Torre Cepsa was originally built as a landmark headquarters for Caja Madrid, Spain’s oldest savings bank – its subsequent transfer to oil company, Cepsa demonstrates the flexibility of its office accommodation. The tower’s design continues the practice’s investigations into the environmentally sensitive, uplifting workplace, which can be traced through the design of a family of office towers, most notably for the Commerzbank, Swiss Re and the Hearst Corporation.

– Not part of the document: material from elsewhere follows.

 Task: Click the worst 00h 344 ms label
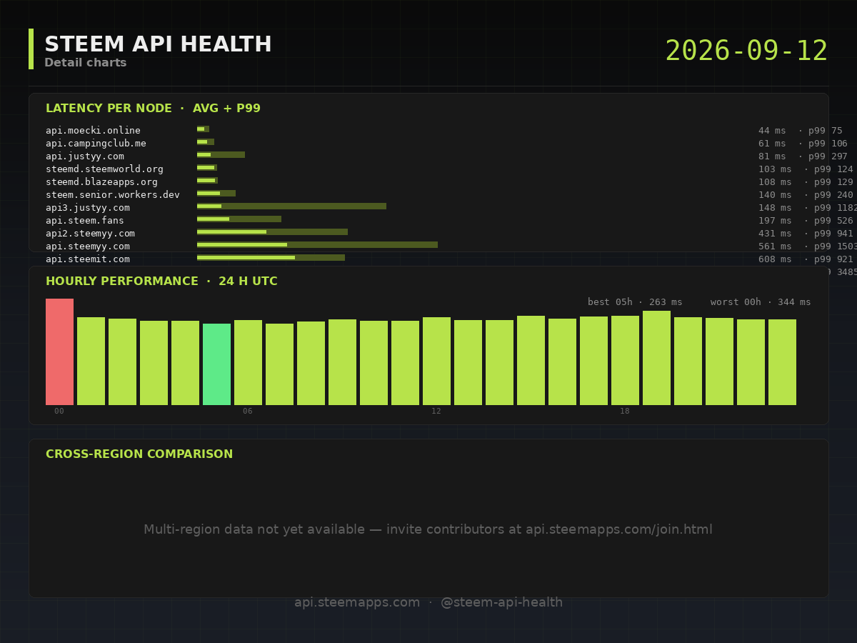click(761, 302)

The fifty-five-storey tower is located on the site of the former Real Madrid training grounds, where the Madrid city council assigned sites for four new towers, to be designed by leading international architects. Torre Cepsa is the tallest of this group. It marks a curve in the wide boulevard of the Paseo de la Castellana – the ‘backbone’ of Madrid – and is carefully positioned to maximise the exceptional qualities of its site. Compositionally, the building can be thought of as a tall arch, with the services and circulation cores framing the office floors. At ground level, a 22-metre-high glazed atrium provides the transition from the street, and accommodates a ‘floating’ glass-walled auditorium set into a mezzanine. At the top of the building, the void beneath the uppermost section of the ‘portal’ frame is designed to house wind turbines, which are capable of providing a significant proportion of the building’s power supply.

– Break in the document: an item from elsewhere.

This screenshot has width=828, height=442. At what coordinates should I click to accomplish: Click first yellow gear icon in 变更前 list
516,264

Although the building was conceived as a corporate headquarters, it also has the flexibility to be partly sub-let if required, enabling Cepsa to expand or contract its accommodation easily in the future. This degree of adaptability results in part from pushing the service cores to the edges of the plan – a strategy pioneered in the design of the Hongkong and Shanghai Bank – to create 1,200-square-metre floor plates. The north-south orientation maximises natural shade by directing the low-angle sunlight towards the cores, a move that has the added benefit of framing spectacular views of the hills of Sierra de Guadarrama to the north and the centre of Madrid to the south. Strategies such as triple-glazing the office facades further improve the building’s energy efficiency.